Le métavers, avec ses espaces virtuels rendus hautement immersifs grâce à des dispositifs électroniques de pointe, promettait, selon Goldman Sachs, une méta-économie florissante aux 12 500 milliards de dollarsCette nouvelle économie de la création, entièrement tournée vers le consommateur et ses avatars, reposait sur l'hypothèse que 33% de l'économie numérique migrerait vers ces nouveaux environnements, avec une croissance annuelle de 25%. 

Une aubaine pour les géants du numérique qui ont naturellement et massivement acheté cette vision. En effet, ces nouvelles plateformes virtuelles pensées comme programmatiques, infinies, voire perpétuelles, leur ouvraient de vastes opportunités en matière de récupération d’informations. Dans ces environnements, nos doubles numériques sont conçus pour générer des quantités astronomiques de données biométriques, de santé et de mouvements. Une collecte estimée 300 fois plus importante à celle obtenue aujourd’hui par exemple sur un smartphone !

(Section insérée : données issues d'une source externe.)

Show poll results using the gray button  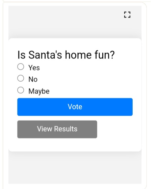point(57,129)
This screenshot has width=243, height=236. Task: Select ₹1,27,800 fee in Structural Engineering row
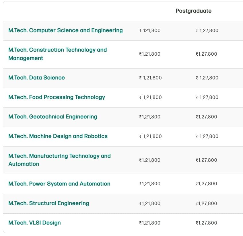[x=206, y=203]
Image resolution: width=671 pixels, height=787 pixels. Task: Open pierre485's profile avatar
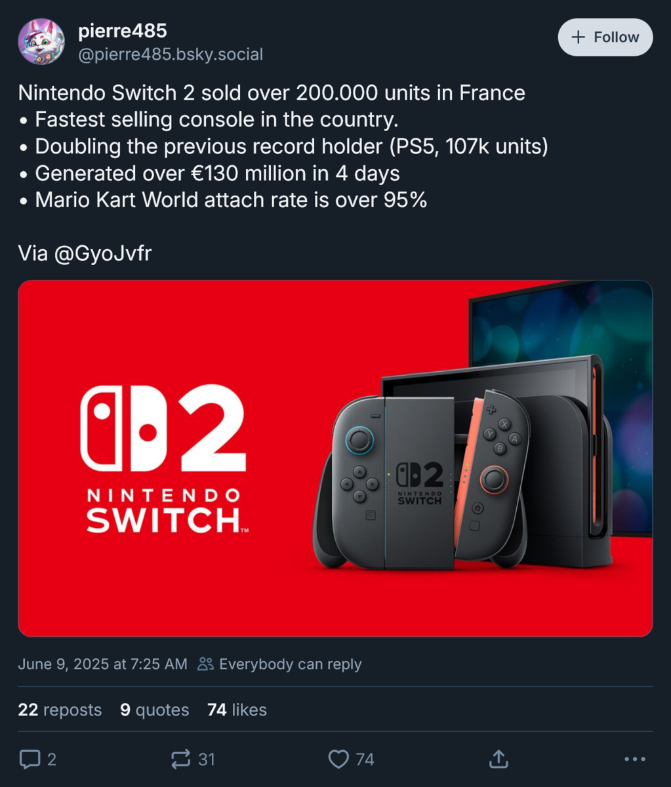[x=41, y=41]
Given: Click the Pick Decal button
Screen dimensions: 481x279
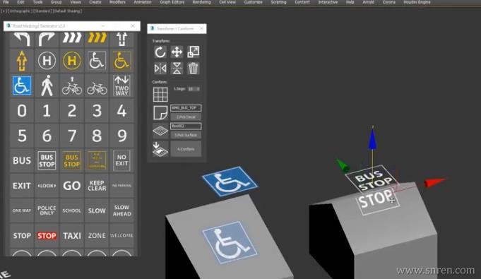Looking at the screenshot, I should [186, 117].
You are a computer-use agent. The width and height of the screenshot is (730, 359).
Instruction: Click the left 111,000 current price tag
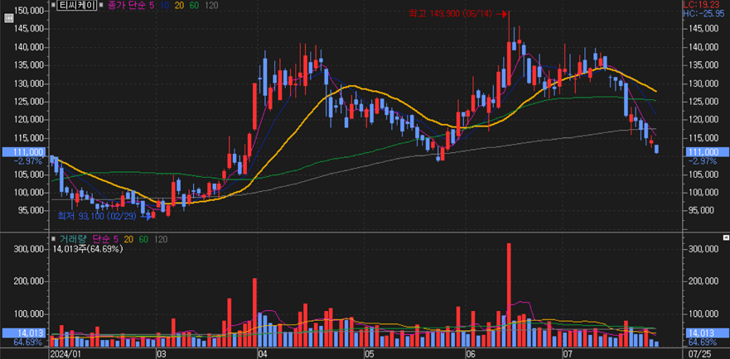[24, 152]
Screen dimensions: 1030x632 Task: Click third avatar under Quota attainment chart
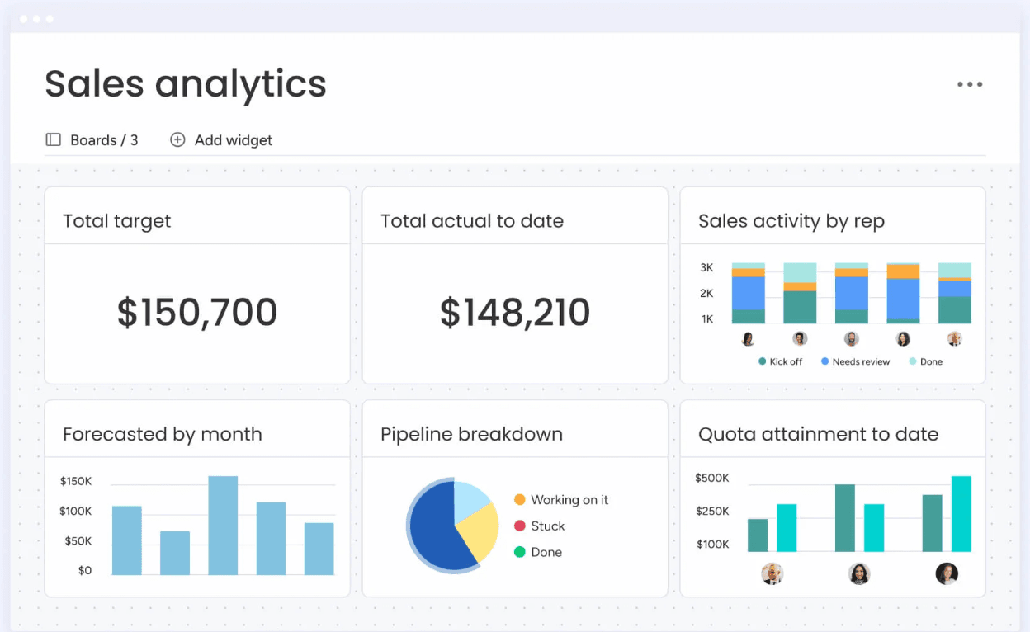click(947, 573)

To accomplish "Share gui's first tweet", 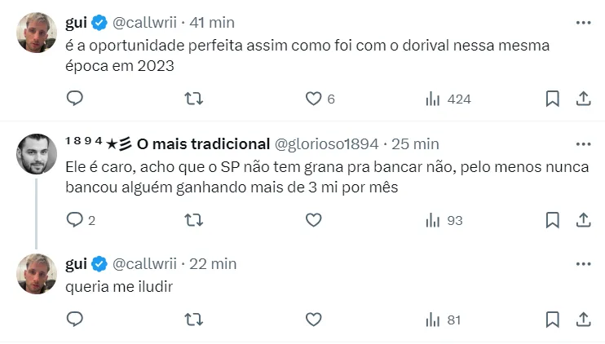I will (x=583, y=99).
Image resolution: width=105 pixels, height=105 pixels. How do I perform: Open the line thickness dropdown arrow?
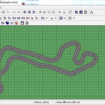pyautogui.click(x=56, y=18)
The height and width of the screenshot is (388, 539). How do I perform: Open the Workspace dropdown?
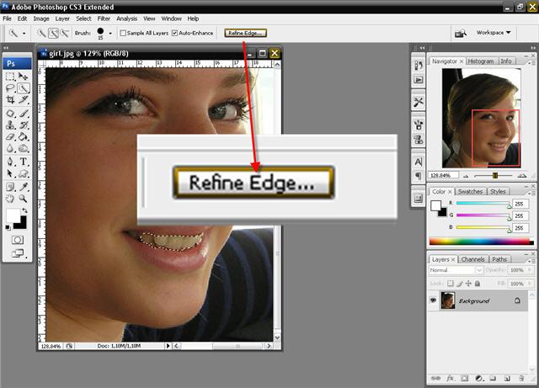pyautogui.click(x=494, y=33)
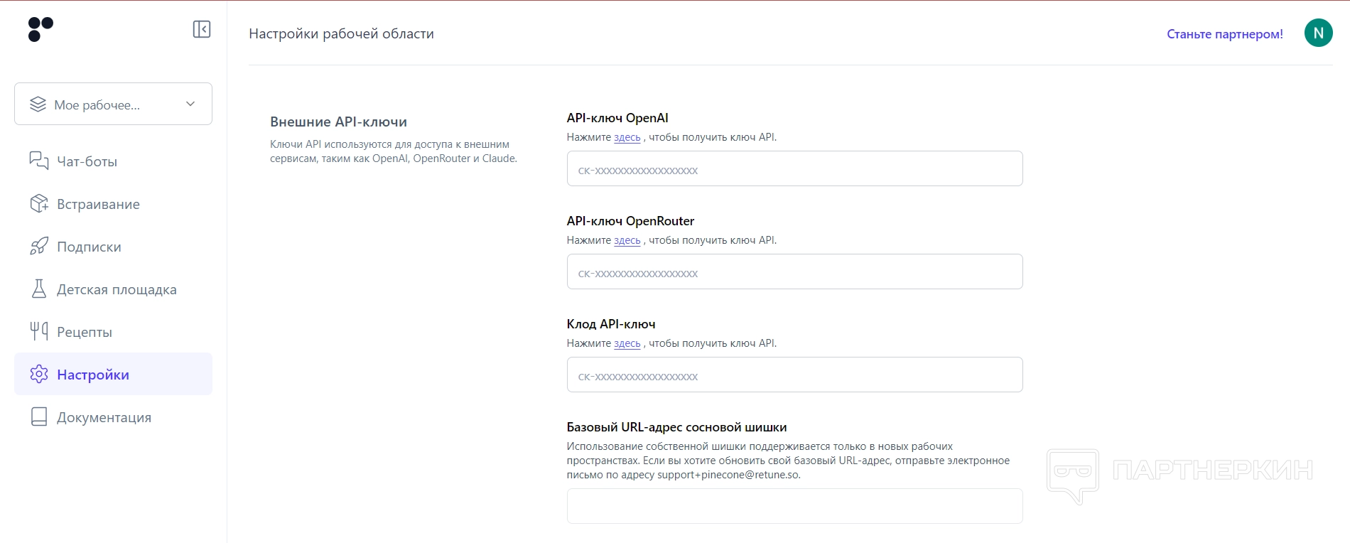The height and width of the screenshot is (543, 1350).
Task: Click здесь link under API-ключ OpenRouter
Action: (627, 241)
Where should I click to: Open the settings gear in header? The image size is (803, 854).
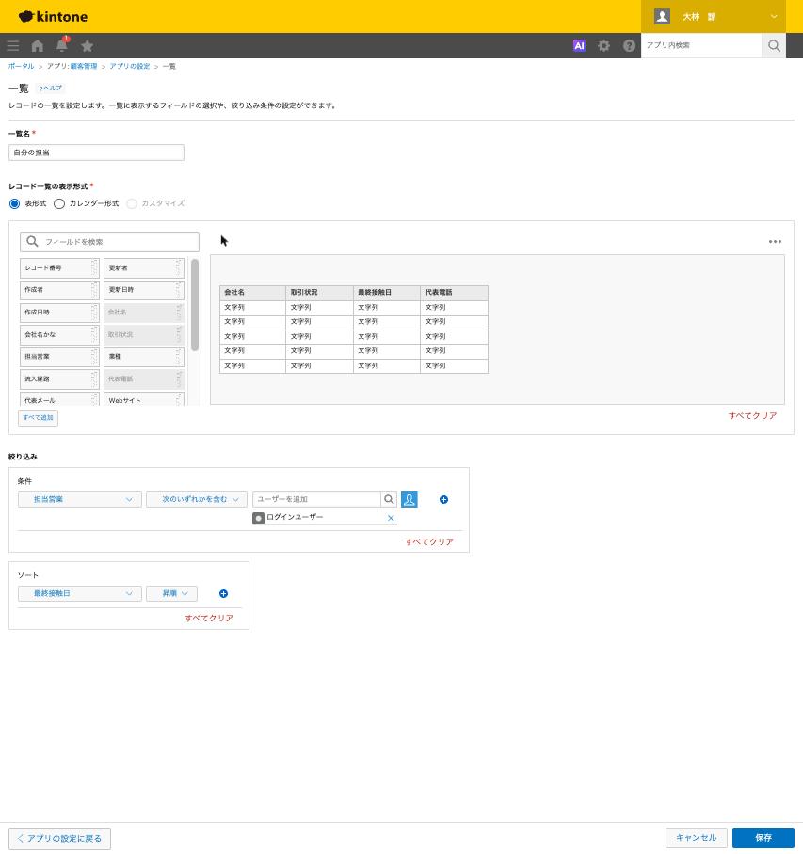[603, 46]
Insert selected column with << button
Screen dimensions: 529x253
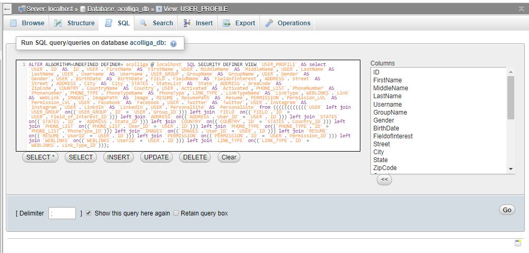[384, 180]
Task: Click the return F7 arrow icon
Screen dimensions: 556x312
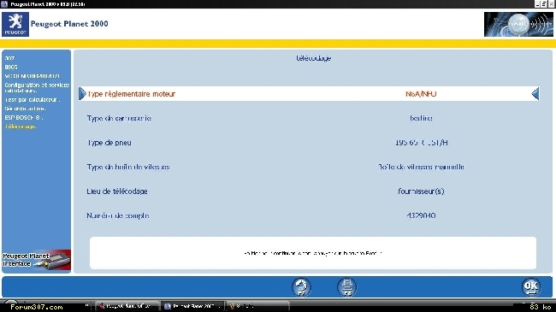Action: tap(301, 287)
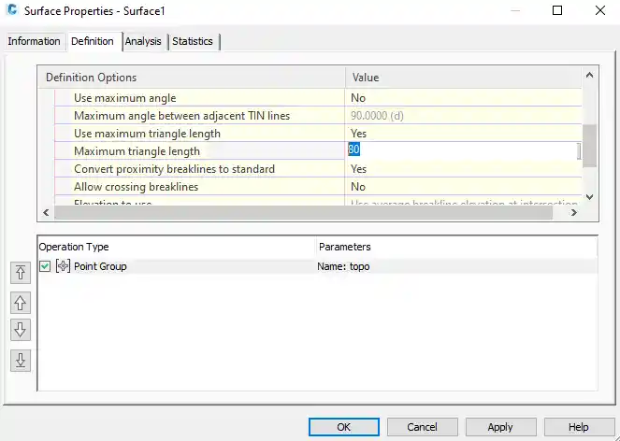This screenshot has height=441, width=620.
Task: Open the Convert proximity breaklines value
Action: coord(463,168)
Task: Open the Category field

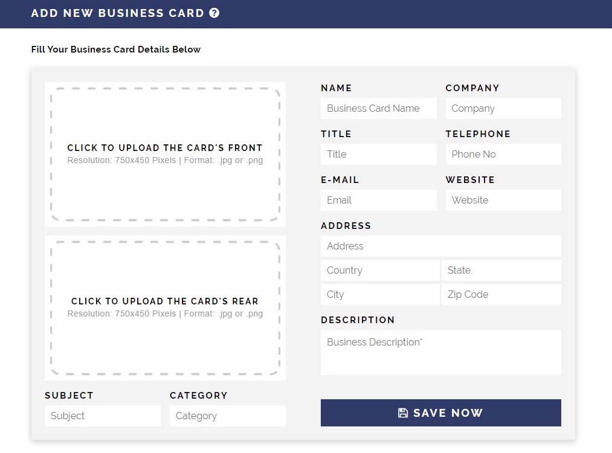Action: click(x=228, y=416)
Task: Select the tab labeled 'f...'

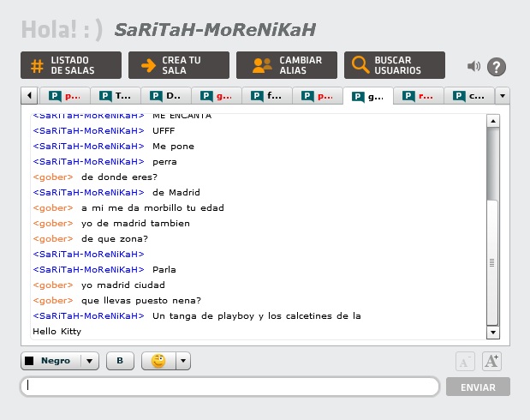Action: (267, 96)

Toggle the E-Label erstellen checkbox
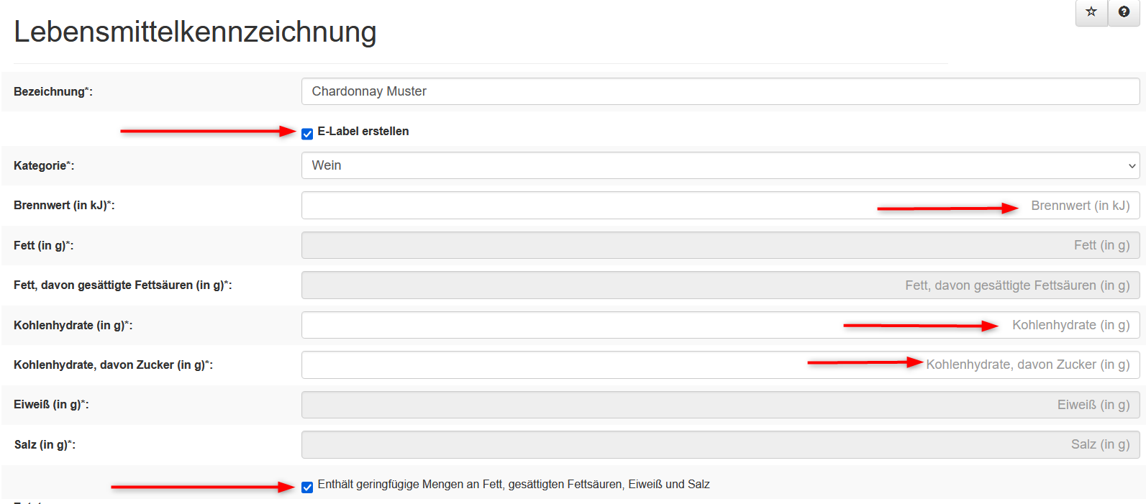point(307,134)
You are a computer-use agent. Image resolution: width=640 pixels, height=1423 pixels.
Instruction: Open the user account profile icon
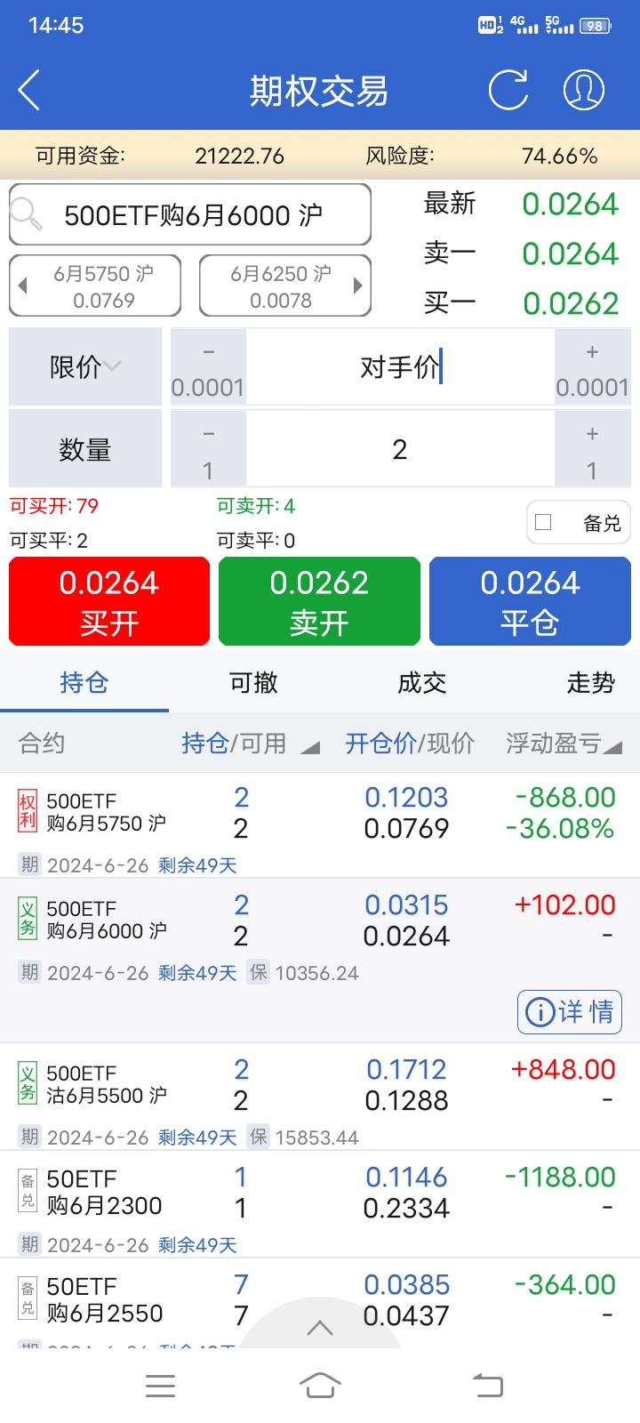pyautogui.click(x=584, y=90)
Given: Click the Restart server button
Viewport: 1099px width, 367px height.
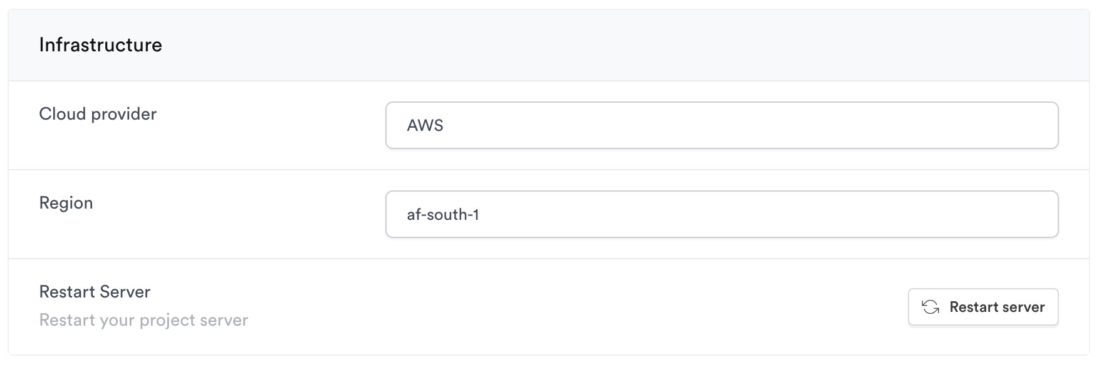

En 2021, Meta a donc injecté 10 milliards de dollars dans Reality Labs, son laboratoire de réalité virtuelle. En Chine, Tencent, le géant chinois de la technologie, a investi des sommes comparables, attiré par un marché du métavers de 8 000 milliards de dollars projeté par Morgan Stanley. 

En 2023, en dépit d'une baisse significative de l'intérêt pour les univers virtuels, notamment ceux basés sur des modèles décentralisés, Microsoft déboursait tout de même quelque 75,4 milliards de dollars pour s’emparer du géant des jeux vidéo, Activision Blizzard, dans le but de révolutionner la 3D immersive.

Désillusion

Cet engouement initial autour d’univers centrés avant tout sur le consommateur a certainement produit des attentes démesurées souvent portées par des excès marketing et matérialisées dans la pratique par une myriade indigeste d’expériences virtuelles sans véritable utilité, marché ou fondement économique.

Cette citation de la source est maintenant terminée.